## [TASK STATEMENT]
Your copy should hold only the lines from the one with "Task: Click the" to the one with "Navigate to Client Area breadcrumb", both included, each exactly as it stands below, with no pictures.

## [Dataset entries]
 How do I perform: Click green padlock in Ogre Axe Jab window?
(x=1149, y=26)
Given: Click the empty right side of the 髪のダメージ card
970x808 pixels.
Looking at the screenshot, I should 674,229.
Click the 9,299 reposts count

---

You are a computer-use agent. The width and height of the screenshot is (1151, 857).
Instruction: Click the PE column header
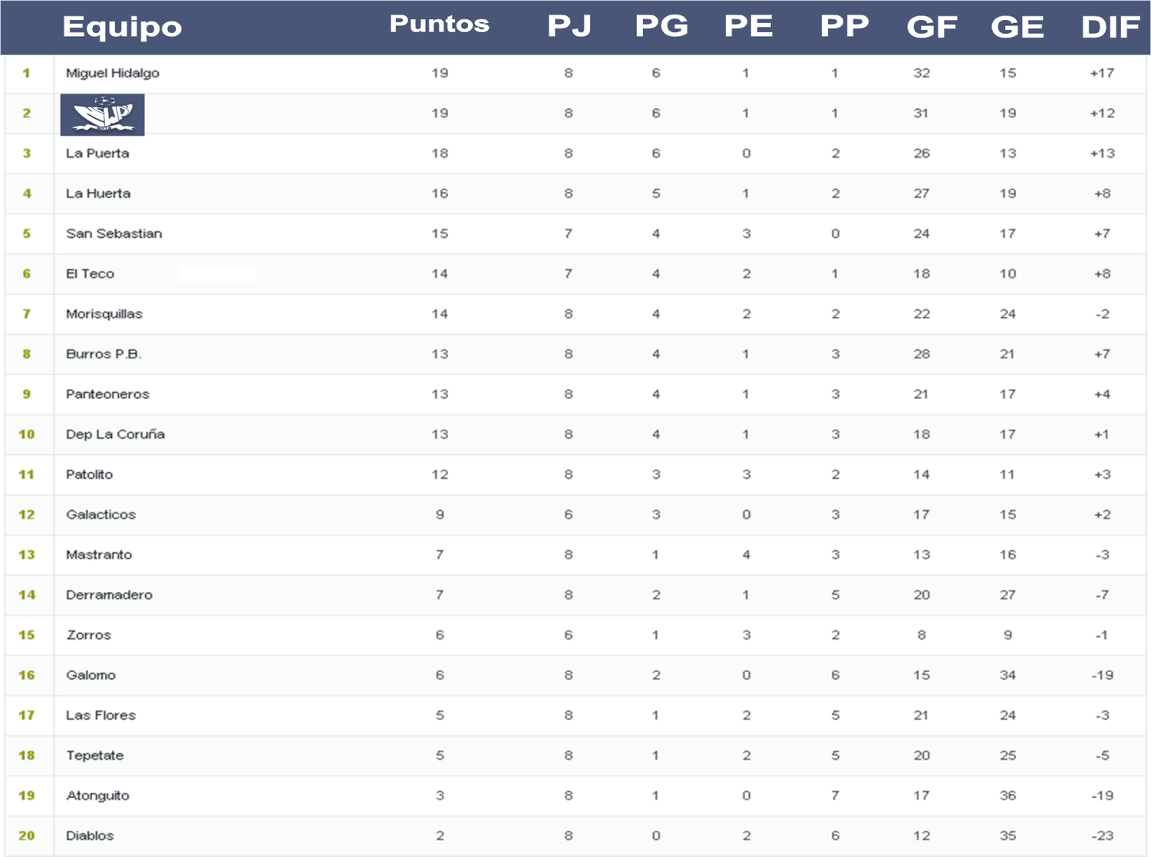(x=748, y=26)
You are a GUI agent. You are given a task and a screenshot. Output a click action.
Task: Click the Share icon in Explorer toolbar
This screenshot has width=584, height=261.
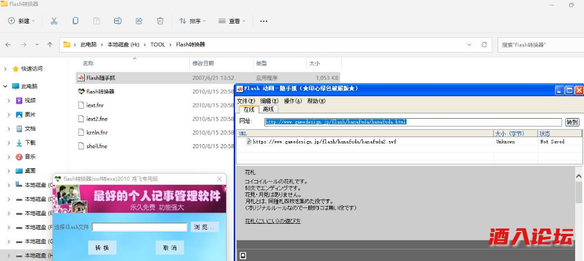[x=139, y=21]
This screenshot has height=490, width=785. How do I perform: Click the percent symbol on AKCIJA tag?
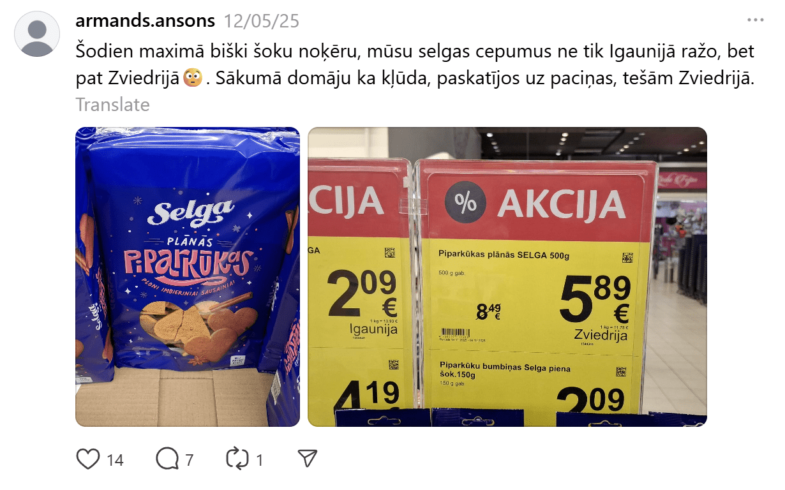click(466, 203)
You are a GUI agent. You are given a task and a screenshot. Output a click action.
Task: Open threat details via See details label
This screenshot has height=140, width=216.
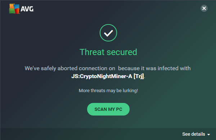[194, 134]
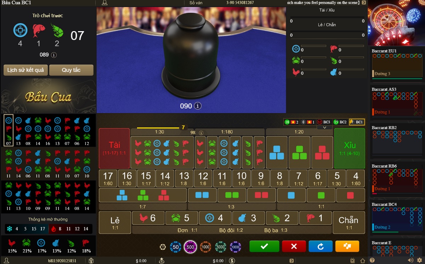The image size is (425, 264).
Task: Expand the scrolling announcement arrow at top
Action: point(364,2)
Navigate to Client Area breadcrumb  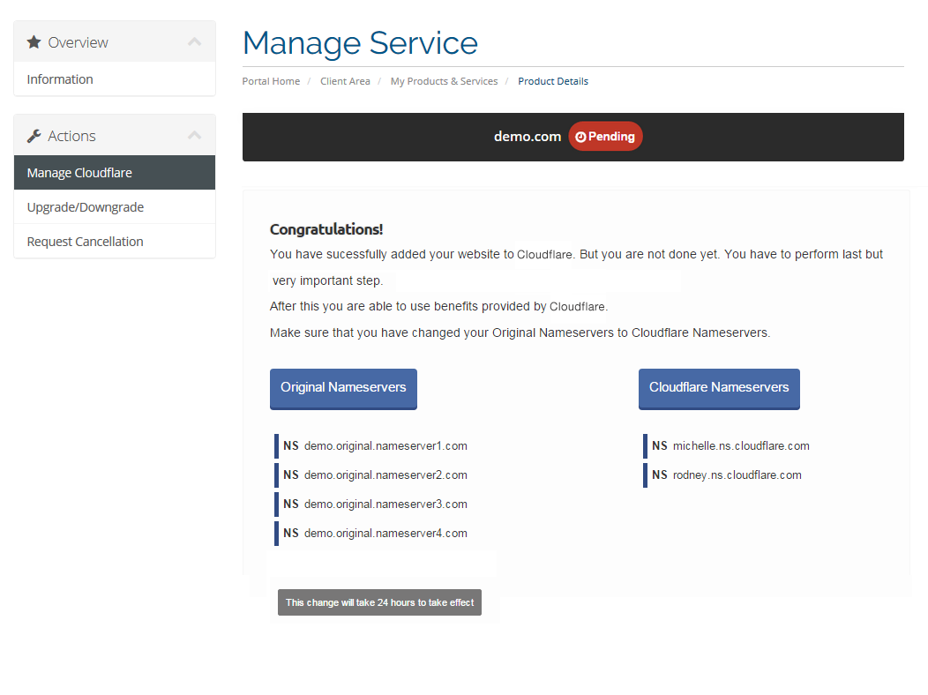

## [RESPONSE BELOW]
Task: Click the Share icon in Explorer toolbar
This screenshot has width=584, height=261.
[x=139, y=21]
This screenshot has height=490, width=785. How do I perform: Click the percent symbol on AKCIJA tag?
click(466, 203)
You are a GUI agent. You are given a task and a screenshot. Output a click action.
Task: Open threat details via See details label
This screenshot has height=140, width=216.
[194, 134]
The image size is (425, 264).
Task: Expand the scrolling announcement arrow at top
Action: point(364,2)
Navigate to Client Area breadcrumb  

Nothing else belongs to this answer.